# バレットタイムゲーム：最高のスローモーション戦闘作品
Source: https://thelockoftime.world/ja/blog/bullet-time-games
Max Payne から Superhot まで、最高のバレットタイムゲームを紹介。さらに、いつものシューター以外でスローモーション戦闘を楽しみたい人向けの Steam 予定作も取り上げます。


バレットタイムゲームでは、世界全体の動きが極端に遅くなり、その間もプレイヤーはほぼ通常どおりに照準を合わせたり動いたりできます。だからこそ、弾の合間をすり抜けたり、ショットガンの一斉射をかわしたり、通常速度では不可能なヘッドショットを決められるのです。世界は遅く、プレイヤーは反応できる。その一つの仕掛けが、時間を完全に止める作品との差を作ります。ここでは、その仕組みを最もうまく使った作品と、次に向かう先を紹介します。

本当に欲しいのが、単なるシューターではなく、より広い時間能力セットの一部としてスローモーションを使うゲームなら、読み進めるあいだも [KUTO: The Lock of Time](/ja/blog/the-lock-of-time-everything-we-know) を意識しておいてください。別の廊下型銃撃戦ではなく、ランベースのアクションメトロイドヴァニアへ、その幻想を持ち込んでいます。

## バレットタイムとは何か

バレットタイムのゲームでは、時計は止まりません。ただ、敵も弾も割れるガラスも、全部が遅く動くだけです。プレイヤー側の反応だけは鋭いまま。世界の他の部分が持っていない余白を、あなたは持てます。

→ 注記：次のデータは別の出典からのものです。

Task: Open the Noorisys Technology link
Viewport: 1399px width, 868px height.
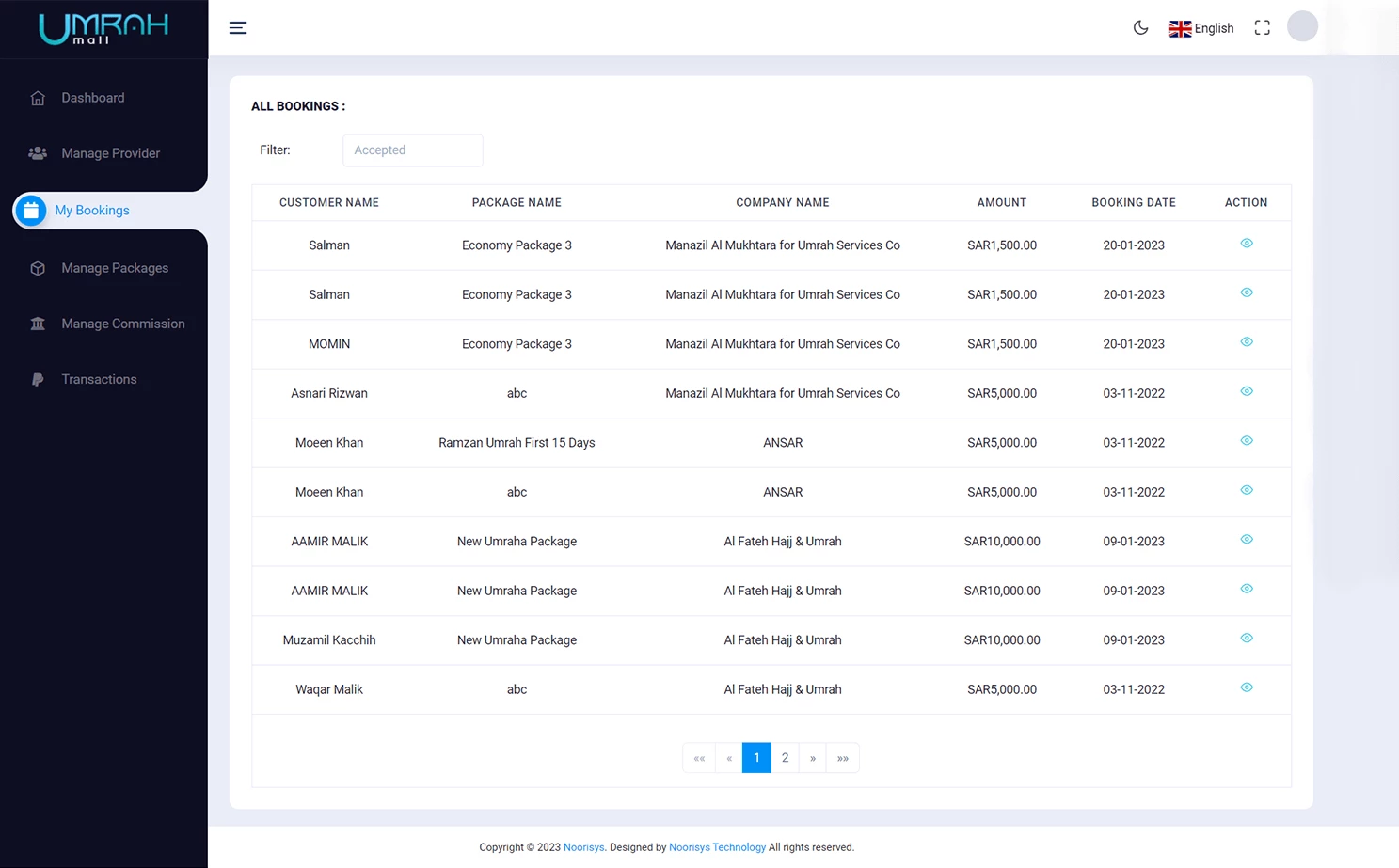Action: tap(717, 847)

そこが、世界を完全に凍らせる時間停止とは違います（時間を止めるゲームは [時間停止ゲーム](/ja/blog/games-where-you-stop-time) で扱っています）。すでに行った一手を取り消す巻き戻しとも違います。巻き戻しについては [時間巻き戻しゲーム](/ja/blog/time-rewind-games) の一覧をどうぞ。バレットタイムは現在の中で、ほんの少しの猶予をくれる仕組みです。

しかも多くのゲームは、この力をゲージやクールダウンで管理します。だからスローモーションは常時維持する状態ではなく、戦況が悪くなったときに切るカードになる。この「いつ切るか」を考える緊張感が、仕組みの半分です。もう半分は見た目。弾が空中を引きずるように進み、ガラスが回転し、ショットガンの散弾が目で追える。この視覚情報があるからこそ、気持ちいいのです。

## Max Payne

世代全体に名前を覚えさせた一本です。Max Payne (2001) は The Matrix の見た目をそのまま取り込み、銃撃戦をそこに合わせて組みました。ボタンを押して横っ飛びし、スローモーションのまま 3 人組に拳銃を撃ち込み、そのまま床に着地する。跳び込みこそが看板で、向きを決めたら、そのままスローを最後まで使い切ります。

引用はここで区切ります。